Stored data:

• • • • • • •

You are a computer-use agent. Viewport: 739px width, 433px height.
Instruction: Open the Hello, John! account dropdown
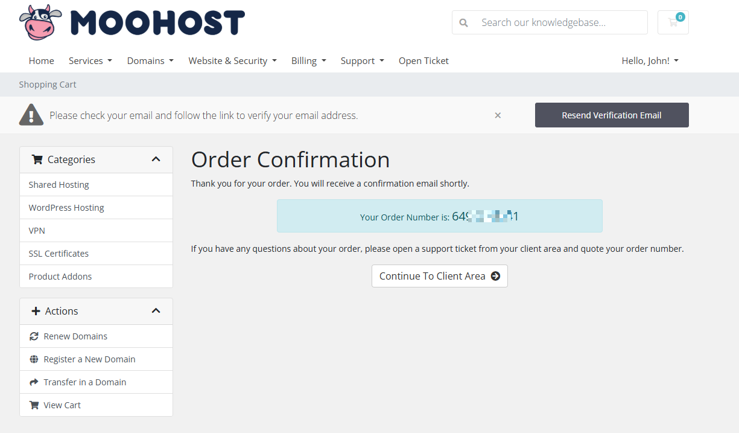pos(650,61)
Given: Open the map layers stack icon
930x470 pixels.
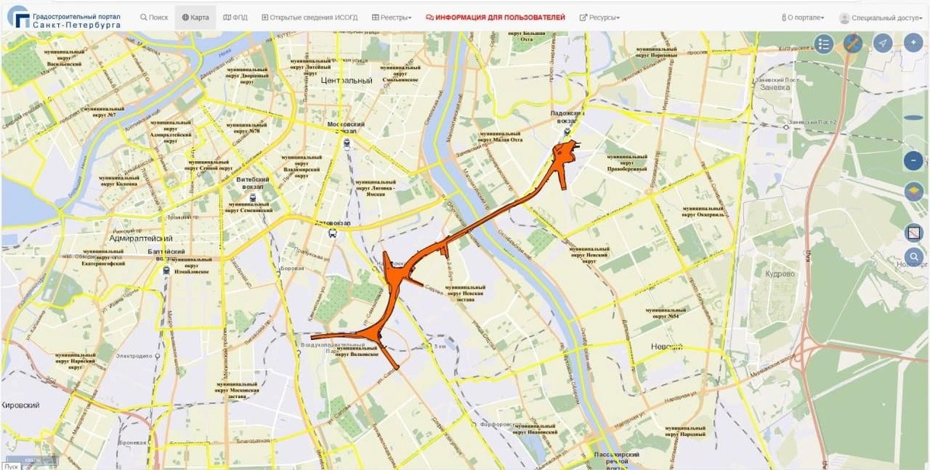Looking at the screenshot, I should point(914,191).
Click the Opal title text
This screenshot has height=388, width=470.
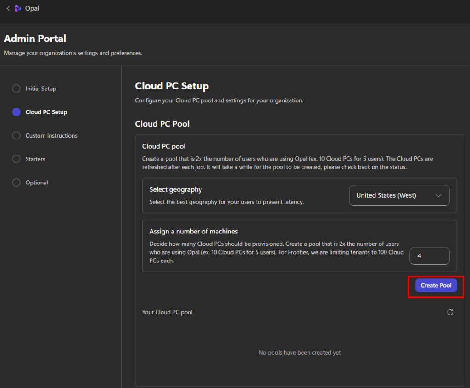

• • • • • • •

An exact copy of every record above is needed, with all pictures left out.

You are a computer-use agent. Viewport: 739px width, 433px height.
Instruction: Open the Hello, John! account dropdown
pos(650,61)
Given: Open the map layers stack icon
930x470 pixels.
Looking at the screenshot, I should point(914,191).
Click the Opal title text
This screenshot has height=388, width=470.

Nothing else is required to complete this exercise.